* **What needs to be done**
Repeat the lines from the one containing "Task: Decrease Max" through the last line of the data, exactly, pictures omitted.

[Source data]
*** Block opens ***

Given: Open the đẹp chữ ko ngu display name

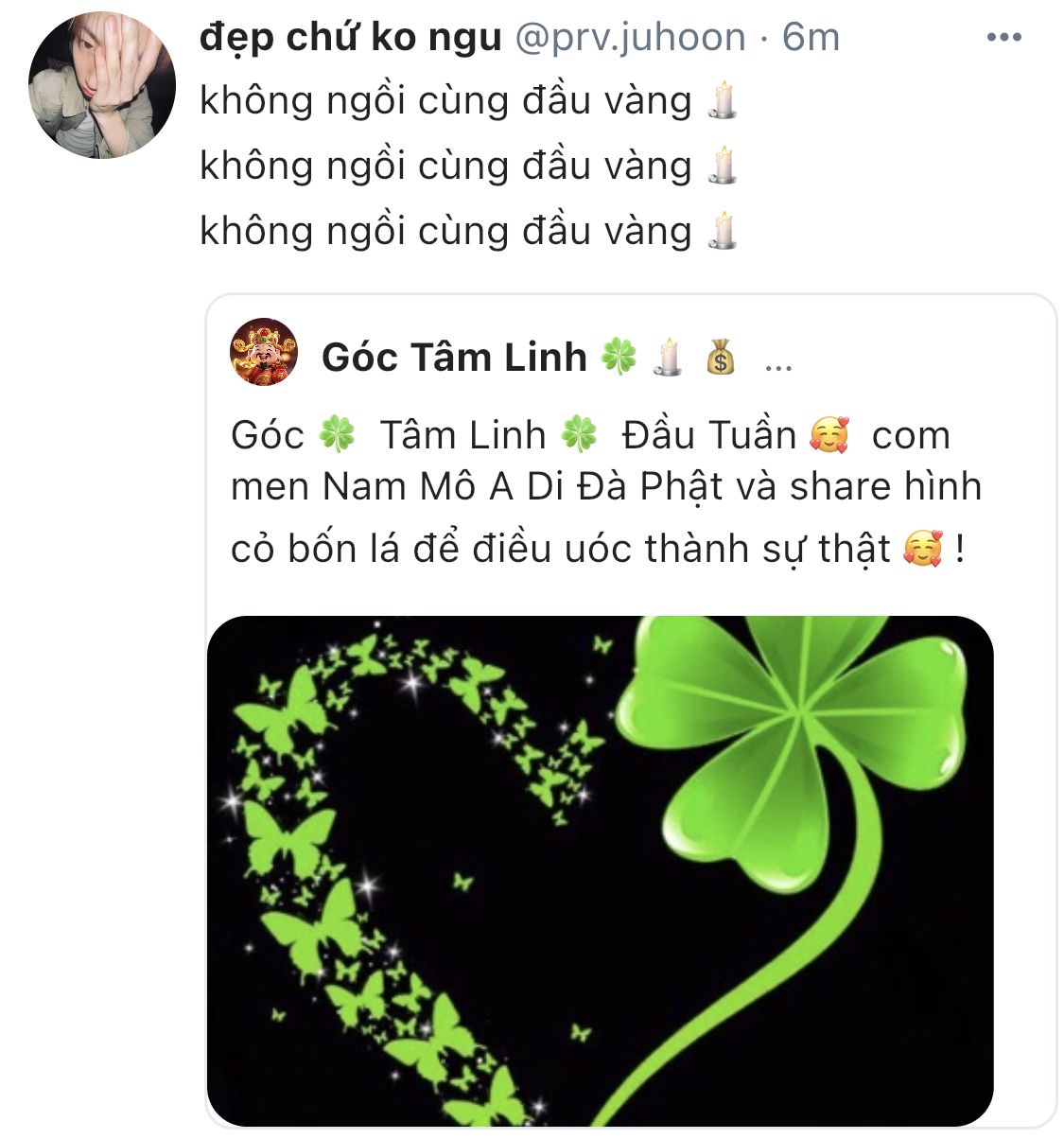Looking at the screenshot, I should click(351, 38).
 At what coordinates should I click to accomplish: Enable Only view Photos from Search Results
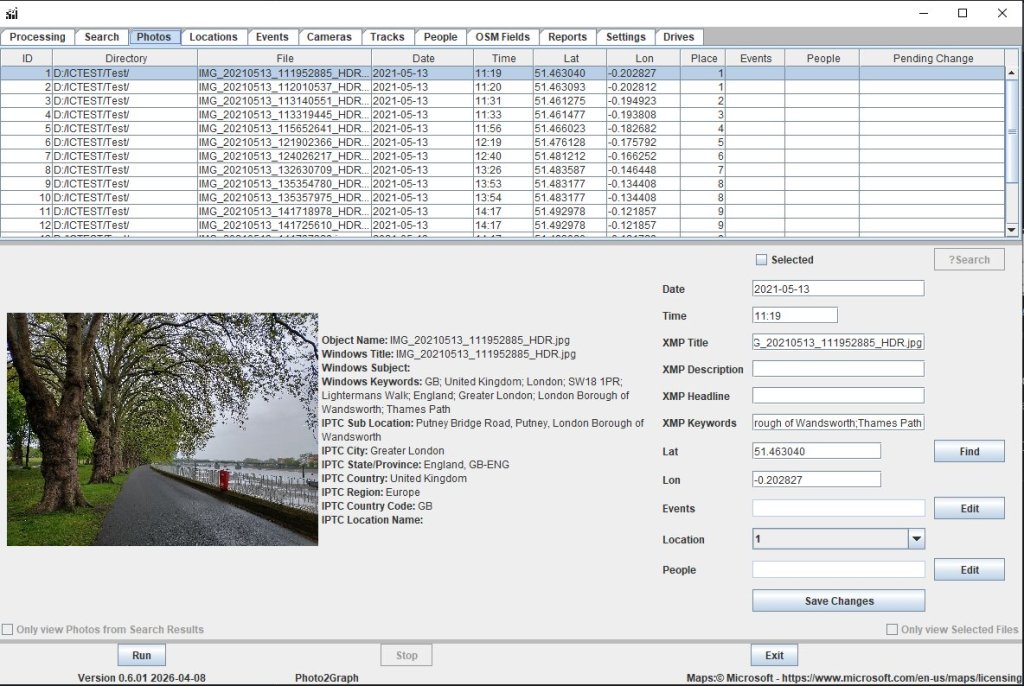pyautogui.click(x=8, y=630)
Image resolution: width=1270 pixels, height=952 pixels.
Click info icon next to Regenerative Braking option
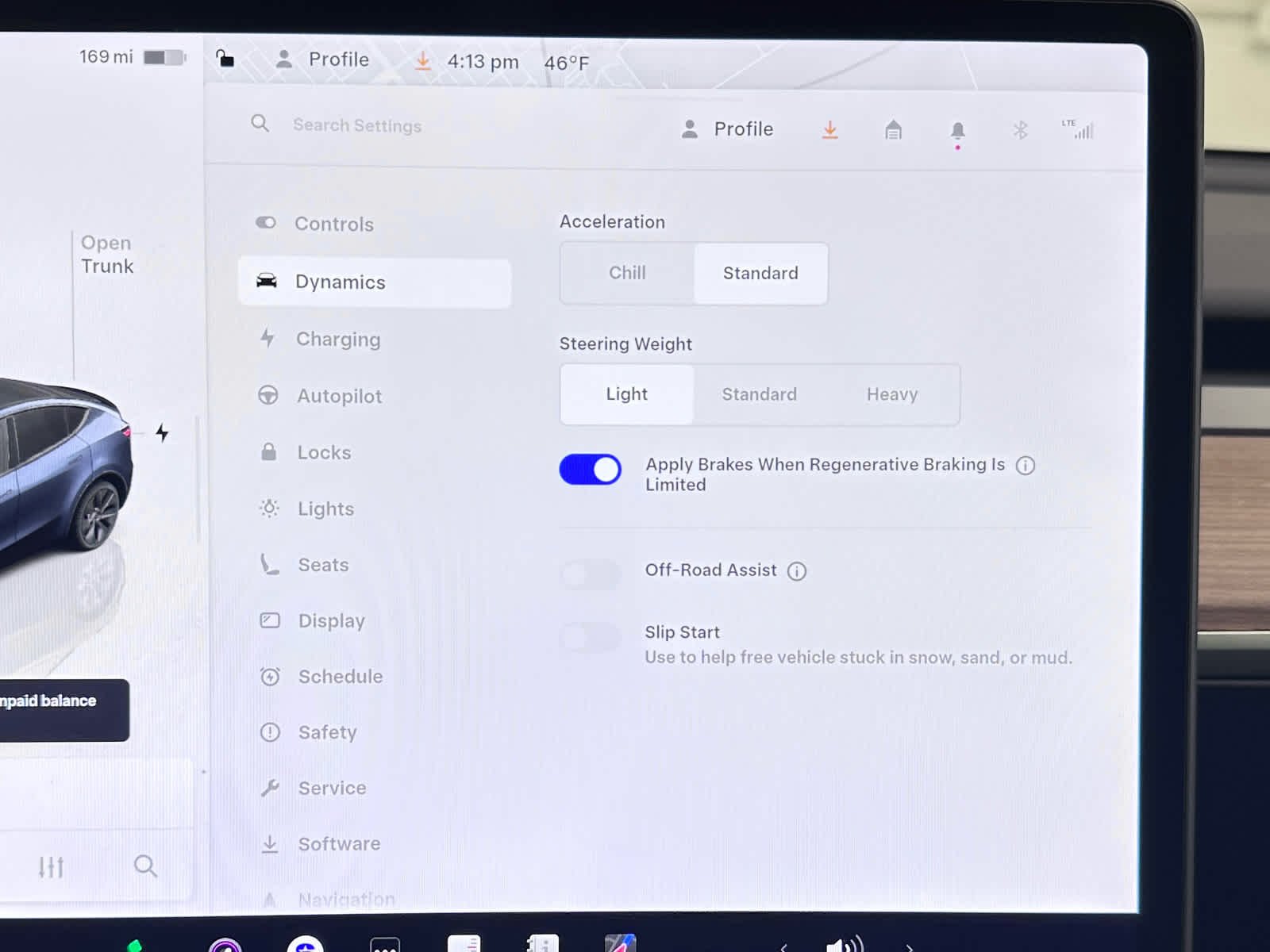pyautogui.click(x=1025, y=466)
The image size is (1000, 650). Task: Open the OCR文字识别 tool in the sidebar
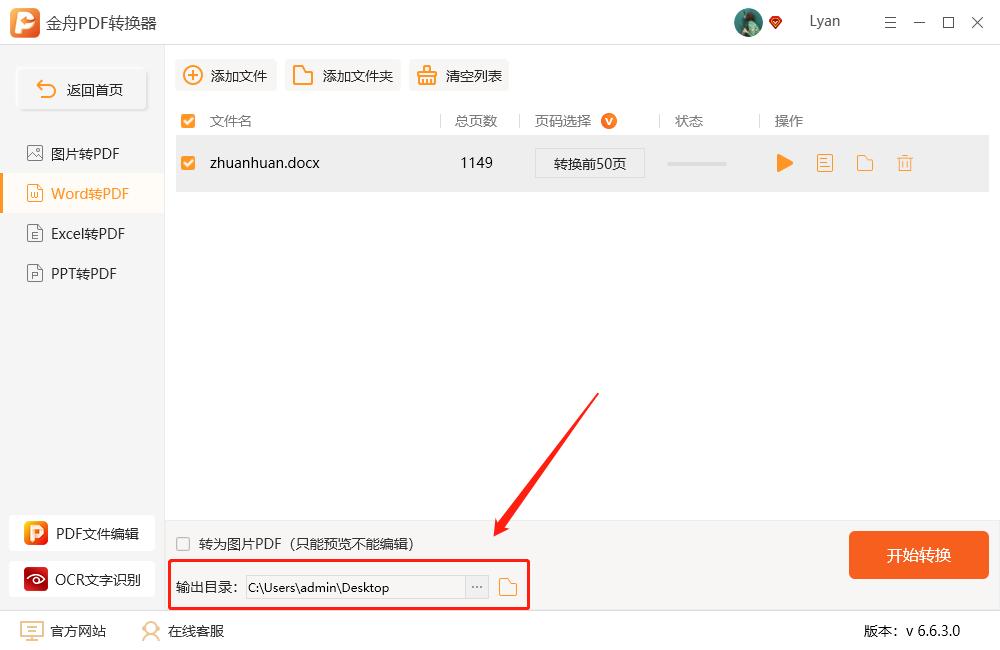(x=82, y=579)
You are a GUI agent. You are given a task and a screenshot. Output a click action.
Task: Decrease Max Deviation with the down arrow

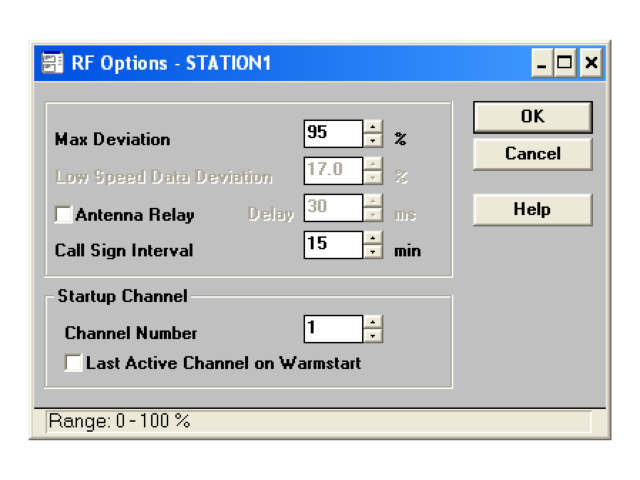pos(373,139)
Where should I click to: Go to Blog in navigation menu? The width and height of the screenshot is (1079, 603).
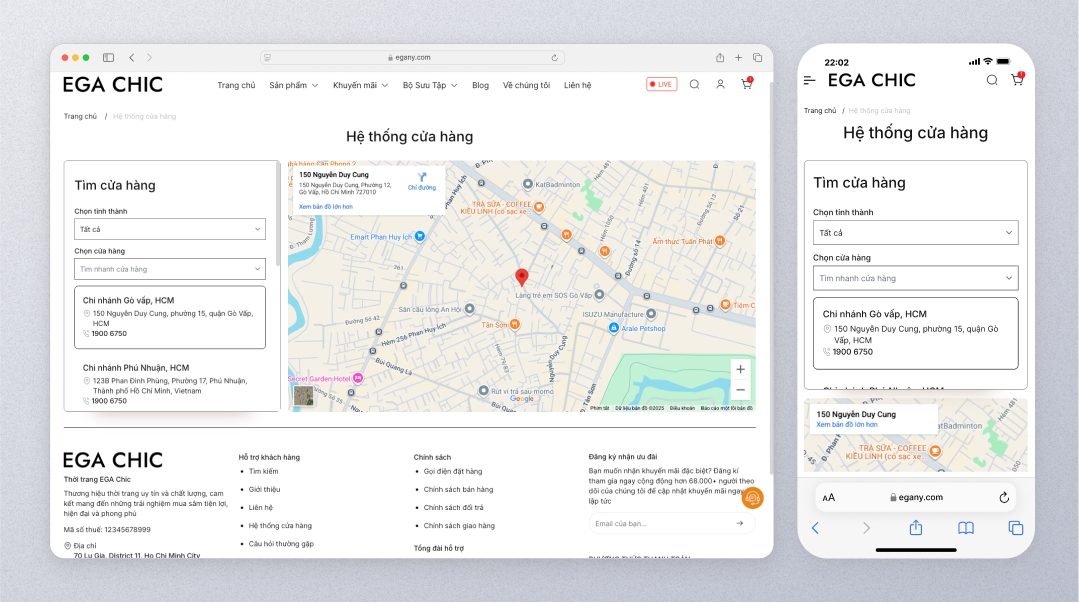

*** Block closes ***

* **Response for this exercise**
Task: Decrease Max Deviation with the down arrow

pos(373,139)
Where should I click to: Go to Blog in navigation menu? The width and height of the screenshot is (1079, 603).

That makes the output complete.